1.8. Security
Zend Framework 3 follows best practices to provide you with a secure code base for your web sites. ZF3 creators release security patches once the community of users finds a problem. You can incorporate those fixes with a single command through Composer dependency manager.
Practice shows that using a framework for writing your website is more secure than using "pure" PHP, because you don't need to reinvent the wheel. Most security vulnerabilities in frameworks are already known and fixed by the community of users.
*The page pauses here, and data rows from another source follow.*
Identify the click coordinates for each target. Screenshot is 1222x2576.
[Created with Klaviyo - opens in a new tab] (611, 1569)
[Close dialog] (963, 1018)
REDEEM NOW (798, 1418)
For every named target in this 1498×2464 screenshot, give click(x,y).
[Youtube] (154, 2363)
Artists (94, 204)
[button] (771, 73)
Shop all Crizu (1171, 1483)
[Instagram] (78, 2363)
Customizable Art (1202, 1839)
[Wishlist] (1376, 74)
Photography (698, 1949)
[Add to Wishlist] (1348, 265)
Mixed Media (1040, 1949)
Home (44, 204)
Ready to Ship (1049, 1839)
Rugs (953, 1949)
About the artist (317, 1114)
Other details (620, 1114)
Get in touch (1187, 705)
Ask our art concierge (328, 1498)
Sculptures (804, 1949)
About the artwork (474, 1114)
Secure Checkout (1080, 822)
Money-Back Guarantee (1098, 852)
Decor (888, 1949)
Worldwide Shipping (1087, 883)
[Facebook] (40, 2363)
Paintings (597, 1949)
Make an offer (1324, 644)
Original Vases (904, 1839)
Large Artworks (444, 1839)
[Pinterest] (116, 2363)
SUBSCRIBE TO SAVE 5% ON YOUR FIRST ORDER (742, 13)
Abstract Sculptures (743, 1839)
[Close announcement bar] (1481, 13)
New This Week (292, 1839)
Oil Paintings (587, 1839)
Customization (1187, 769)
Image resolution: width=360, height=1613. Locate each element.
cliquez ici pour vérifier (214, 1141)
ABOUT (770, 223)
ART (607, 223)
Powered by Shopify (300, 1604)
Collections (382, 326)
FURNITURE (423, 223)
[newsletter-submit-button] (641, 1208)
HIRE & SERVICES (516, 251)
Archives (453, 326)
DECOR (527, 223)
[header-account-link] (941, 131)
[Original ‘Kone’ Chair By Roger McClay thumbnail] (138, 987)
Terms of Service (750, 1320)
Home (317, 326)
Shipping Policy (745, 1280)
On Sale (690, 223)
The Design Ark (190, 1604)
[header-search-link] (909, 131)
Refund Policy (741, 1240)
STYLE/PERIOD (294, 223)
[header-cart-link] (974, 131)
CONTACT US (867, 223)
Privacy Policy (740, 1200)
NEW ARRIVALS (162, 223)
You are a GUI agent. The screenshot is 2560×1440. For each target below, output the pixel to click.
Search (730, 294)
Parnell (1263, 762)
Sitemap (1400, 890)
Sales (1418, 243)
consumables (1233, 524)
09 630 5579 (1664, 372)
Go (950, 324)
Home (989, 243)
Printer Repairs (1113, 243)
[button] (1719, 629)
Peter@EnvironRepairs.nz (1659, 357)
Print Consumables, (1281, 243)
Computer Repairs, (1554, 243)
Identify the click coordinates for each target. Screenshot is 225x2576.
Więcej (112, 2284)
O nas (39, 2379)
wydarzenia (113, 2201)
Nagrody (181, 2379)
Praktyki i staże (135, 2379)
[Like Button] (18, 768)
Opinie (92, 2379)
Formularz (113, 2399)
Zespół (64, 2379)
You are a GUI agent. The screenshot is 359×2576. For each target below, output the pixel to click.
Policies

ZF3 provides the following features allowing to make your web site secure:
Entry Script (index.php) is the only PHP file accessible to web visitors. All other PHP files are located outside of Apache document root. This is much more secure than allowing everyone to visit any of your PHP scripts.
Routing allows to define strict rules on how an acceptable page URL should look like. If a site user enters an invalid URL in a web browser's navigation bar, he/she is automatically redirected to an error page.
Access control lists (ACL) and Role-Based Access Control (RBAC) allow to define flexible rules for granting or denying access to certain resources of your web site. For example, an anonymous user would have access to your index page only, authenticated users would have access to their profile page, and the administrator user would have access to site management panel.
Form validators and filters ensure that no unwanted data is collected through web forms. Filters, for example, allow to trim strings or strip HTML tags. Validators are used to check that the data that had been submitted through a form conforms to certain rules. For example, E-mail validator checks that an E-mail field contains valid E-mail address, and if not, raises an error forcing the site user to correct the input error.
Captcha and CSRF (Cross-Site Request Forgery) form elements are used for human checks and hacker attack prevention, respectively.
Zend\Escaper component allows to strip unwanted HTML tags from data outputted to site pages.
Cryptography support allows you to store your sensitive data (e.g. credentials) encrypted with strong crypt algorithms that are difficult to hack.